Data from the Bank of England shows there were 75,152 mortgage approvals in July, the first full month after the stamp duty taper, down from 80,272 in the previous month.

Since July last year, property purchases under £500,000 have not been caught by the stamp duty levy. However, this changed after 30 June, with the threshold dipping to £250,000.

The lower threshold likely deterred Brits from buying homes due to the added tax charge making transactions more expensive. Latest data from the Office for National Statistics shows house prices rose 13.2 per cent annually in June to a record high £266,000.

SOURCE: Bank of England

Demand in the property market may also be contracting as a result of people being on holiday or enjoying their newfound freedoms after so-called “Freedom Day” on 19 July.

Imran Hussain, director of mortgage broker Harmony Financial Services, said: “July… [is] typically quieter than the earlier months of the year due to school holidays, so many families’ attention is diverted away from house-hunting and mortgages to keeping children entertained.”

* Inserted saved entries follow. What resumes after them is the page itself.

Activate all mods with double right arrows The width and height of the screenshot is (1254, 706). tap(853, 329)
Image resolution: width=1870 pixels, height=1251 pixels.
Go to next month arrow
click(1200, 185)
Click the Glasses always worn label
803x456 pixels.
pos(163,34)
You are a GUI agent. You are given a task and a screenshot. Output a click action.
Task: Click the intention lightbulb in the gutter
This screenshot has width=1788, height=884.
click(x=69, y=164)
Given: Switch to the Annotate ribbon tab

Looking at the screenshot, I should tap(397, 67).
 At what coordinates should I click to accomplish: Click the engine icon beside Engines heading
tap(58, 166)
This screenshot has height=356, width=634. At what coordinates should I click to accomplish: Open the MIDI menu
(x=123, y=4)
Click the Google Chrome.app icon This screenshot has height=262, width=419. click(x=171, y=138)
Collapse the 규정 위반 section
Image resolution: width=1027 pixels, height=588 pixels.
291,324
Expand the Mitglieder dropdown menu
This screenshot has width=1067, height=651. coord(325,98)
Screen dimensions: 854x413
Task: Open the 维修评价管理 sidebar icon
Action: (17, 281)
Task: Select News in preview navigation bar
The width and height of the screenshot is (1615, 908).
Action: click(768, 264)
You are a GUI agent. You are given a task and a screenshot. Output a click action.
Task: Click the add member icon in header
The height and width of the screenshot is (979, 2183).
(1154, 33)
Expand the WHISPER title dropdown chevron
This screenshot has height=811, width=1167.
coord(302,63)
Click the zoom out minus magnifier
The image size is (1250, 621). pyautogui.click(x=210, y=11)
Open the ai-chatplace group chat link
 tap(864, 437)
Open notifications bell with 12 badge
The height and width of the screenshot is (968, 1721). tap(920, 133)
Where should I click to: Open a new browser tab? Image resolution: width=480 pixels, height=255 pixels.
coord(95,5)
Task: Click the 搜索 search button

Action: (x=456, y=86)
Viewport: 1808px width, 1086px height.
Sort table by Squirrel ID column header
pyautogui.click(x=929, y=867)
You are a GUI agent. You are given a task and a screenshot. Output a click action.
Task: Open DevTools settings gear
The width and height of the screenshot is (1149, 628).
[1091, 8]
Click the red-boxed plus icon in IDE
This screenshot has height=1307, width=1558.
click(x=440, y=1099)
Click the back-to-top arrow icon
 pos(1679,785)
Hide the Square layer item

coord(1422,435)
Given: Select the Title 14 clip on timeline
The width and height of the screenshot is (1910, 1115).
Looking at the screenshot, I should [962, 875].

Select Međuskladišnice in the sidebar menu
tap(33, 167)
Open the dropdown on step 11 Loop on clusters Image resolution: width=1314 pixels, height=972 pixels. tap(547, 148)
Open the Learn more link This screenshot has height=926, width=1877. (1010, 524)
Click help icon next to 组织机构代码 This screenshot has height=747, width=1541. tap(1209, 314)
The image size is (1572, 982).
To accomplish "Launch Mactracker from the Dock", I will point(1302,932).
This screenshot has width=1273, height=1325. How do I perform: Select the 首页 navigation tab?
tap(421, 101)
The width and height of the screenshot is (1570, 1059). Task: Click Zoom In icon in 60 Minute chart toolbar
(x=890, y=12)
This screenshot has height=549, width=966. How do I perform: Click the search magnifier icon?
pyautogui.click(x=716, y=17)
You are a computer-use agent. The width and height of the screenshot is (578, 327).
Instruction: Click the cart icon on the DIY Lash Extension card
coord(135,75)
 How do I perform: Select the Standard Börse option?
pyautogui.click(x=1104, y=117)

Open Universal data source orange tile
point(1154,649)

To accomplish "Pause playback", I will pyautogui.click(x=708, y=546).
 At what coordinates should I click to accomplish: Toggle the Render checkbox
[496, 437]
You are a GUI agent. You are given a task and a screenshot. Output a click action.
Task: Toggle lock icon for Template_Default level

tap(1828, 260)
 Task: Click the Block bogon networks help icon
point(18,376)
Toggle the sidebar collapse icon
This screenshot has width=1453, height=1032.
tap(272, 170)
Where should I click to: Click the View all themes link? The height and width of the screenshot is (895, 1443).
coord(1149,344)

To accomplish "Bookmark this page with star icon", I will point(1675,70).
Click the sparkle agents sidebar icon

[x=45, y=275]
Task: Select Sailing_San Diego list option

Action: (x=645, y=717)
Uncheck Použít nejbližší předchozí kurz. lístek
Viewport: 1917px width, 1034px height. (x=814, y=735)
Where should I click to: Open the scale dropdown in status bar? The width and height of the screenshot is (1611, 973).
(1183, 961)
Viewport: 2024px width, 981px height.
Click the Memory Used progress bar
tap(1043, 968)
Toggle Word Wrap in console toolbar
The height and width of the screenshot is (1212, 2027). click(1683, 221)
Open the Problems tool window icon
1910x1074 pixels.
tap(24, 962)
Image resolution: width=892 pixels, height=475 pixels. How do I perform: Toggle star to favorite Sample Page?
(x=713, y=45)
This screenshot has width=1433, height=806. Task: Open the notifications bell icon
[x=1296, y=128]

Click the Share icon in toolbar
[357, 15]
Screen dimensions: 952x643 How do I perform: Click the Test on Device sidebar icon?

Meanwhile, consumers repaid £1.4bn in mortgage debt in July, driven by the historically low interest rate environment in the mortgage market.

Sandra Horsfield at Investec said: “There is little to suggest the outlook for the housing market is poor.”

“First and foremost, house prices should continue to receive support from the strong recovery in the labour market, which stands to benefit homebuyers’ incomes as well as confidence.”

Consumers repaid £100m on net in credit card debt, continuing a trend seen throughout most of the pandemic as a result of households’ taking the opportunity to pay off debts amid reduced spending during lockdown periods.

Households’ savings swelled £7.1bn in July, despite interest rates paid on deposits falling to a historic low.

Martin Beck, chief economic advisor to the EY ITEM CLUB, thinks consumers and firms will eat into the pile of savings amassed during the pandemic as the second half of this year progresses.